====== Passage

UN Convention on Certain Conventional Weapons (CCW)


The purpose of the Convention is to ban or restrict the use of certain conventional weapons, which may cause unjustifiable suffering.

The UN Convention on Certain Conventional Weapons of 10 October 1980 (CCW) entered into force on 2 December 1983. Its purpose, as reflected in its full title, is to prohibit or restrict the use of certain conventional weapons, which may be deemed to be excessively injurious or to have indiscriminate effects in declared wars and other armed conflicts.

It builds on basic principles of international law, according to which the right of the parties to a conflict to choose methods or means of warfare is not unlimited and humanitarian issues must be respected when using certain conventional weapons.

The CCW consists of the chapeau Convention, which applies to 123 States Parties and the Palestinian territories, , as well as the following Protocols:

  • Protocol I on Non-Detectable Fragments,
  • Amended Protocol II on Mines, Booby-Traps and Other Devices (amended on 3 May 1996),
  • Protocol III on Incendiary Weapons,
  • Protocol IV on Blinding Laser Weapons, and
  • Protocol V on Explosive Remnants of War.

============

Work request 1 — According to the passage on the UN Convention on Certain Conventional Weapons, on what date did the Convention enter into force?
Work request 2 — Reproduce the portion of the CCW passage that begins at the words "The CCW consists" and stops after "Remnants of War.", substituting "Incendiary Munitions" for "Incendiary Weapons".
Work request 3 — Proceed with the passage on the UN Convention on Certain Conventional Weapons, writing onward from its final line.

====== Available data

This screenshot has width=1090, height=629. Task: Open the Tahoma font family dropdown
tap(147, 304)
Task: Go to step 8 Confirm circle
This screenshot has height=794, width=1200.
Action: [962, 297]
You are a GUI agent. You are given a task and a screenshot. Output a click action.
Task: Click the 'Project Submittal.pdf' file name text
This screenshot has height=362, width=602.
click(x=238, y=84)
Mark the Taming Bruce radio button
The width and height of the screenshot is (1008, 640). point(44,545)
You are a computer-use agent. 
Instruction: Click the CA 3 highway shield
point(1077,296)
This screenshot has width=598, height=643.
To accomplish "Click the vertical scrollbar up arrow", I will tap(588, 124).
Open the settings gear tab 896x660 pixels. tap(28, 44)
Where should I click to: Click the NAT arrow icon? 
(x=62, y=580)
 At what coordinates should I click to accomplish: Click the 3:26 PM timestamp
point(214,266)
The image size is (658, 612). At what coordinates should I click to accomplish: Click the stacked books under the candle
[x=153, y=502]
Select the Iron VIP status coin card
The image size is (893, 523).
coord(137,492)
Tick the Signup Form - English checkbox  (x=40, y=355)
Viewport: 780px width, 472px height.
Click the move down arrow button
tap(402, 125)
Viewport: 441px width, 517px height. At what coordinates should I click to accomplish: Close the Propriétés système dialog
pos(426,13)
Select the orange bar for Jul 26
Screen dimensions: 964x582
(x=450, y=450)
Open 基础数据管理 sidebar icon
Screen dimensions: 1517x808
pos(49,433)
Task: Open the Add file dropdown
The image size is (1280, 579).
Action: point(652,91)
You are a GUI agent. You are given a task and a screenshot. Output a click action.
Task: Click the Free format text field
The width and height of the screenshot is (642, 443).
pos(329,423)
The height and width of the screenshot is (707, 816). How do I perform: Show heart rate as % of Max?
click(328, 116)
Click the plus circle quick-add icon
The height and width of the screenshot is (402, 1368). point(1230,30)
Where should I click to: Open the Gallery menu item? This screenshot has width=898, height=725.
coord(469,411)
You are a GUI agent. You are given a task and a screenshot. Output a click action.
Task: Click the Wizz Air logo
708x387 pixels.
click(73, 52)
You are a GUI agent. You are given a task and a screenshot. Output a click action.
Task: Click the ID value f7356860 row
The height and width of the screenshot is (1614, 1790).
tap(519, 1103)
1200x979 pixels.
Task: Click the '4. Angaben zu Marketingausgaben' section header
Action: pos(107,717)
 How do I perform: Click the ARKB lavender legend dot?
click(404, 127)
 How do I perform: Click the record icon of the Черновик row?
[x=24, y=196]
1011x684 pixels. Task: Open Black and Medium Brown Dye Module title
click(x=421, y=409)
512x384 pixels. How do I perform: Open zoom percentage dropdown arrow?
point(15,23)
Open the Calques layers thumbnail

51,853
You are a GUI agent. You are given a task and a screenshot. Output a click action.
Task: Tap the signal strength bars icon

============

Expected answer 1 — It entered into force on 2 December 1983.

Expected answer 2 —
The CCW consists of the chapeau Convention, which applies to 123 States Parties and the Palestinian territories, , as well as the following Protocols:

  • Protocol I on Non-Detectable Fragments,
  • Amended Protocol II on Mines, Booby-Traps and Other Devices (amended on 3 May 1996),
  • Protocol III on Incendiary Munitions,
  • Protocol IV on Blinding Laser Weapons, and
  • Protocol V on Explosive Remnants of War.

Expected answer 3 —
A meeting of the States Parties to the CCW chapeau Convention, Amended Protocol II and Protocol V takes place in Geneva every year. Germany is a State Party to the CCW chapeau Convention and Protocols I to V. The CCW also addresses other issues which interested Member States can raise. From 2014, informal expert-level meetings on the new issue of Lethal Autonomous Weapons Systems (LAWS) were held.

Since 2018, the issue of LAWS has been the focus of a formal Group of Governmental Experts – GGE open to all states. The goal is to recognise and limit the potential risks of increasing unmanned delivery in new weapons and to reach a consensus on regulatory steps.

Amended Protocol II

Amended Protocol II on Prohibitions or Restrictions on the Use of Mines, Booby-Traps and Other Devices has retained its significance even after the entry into force of the Anti-Personnel Mine Ban Convention. Some 102 countries are currently States Parties to this Protocol. The annual discussions between government representatives and military experts focus on the problems associated with terrorist attacks involving the use of improvised explosive devices (IED), which are a danger to soldiers and civilians alike, and on exchanging information with a view to improving countermeasures.

Anti-vehicle mines (Mines Other Than Anti-Personnel Mines, MOTAPM)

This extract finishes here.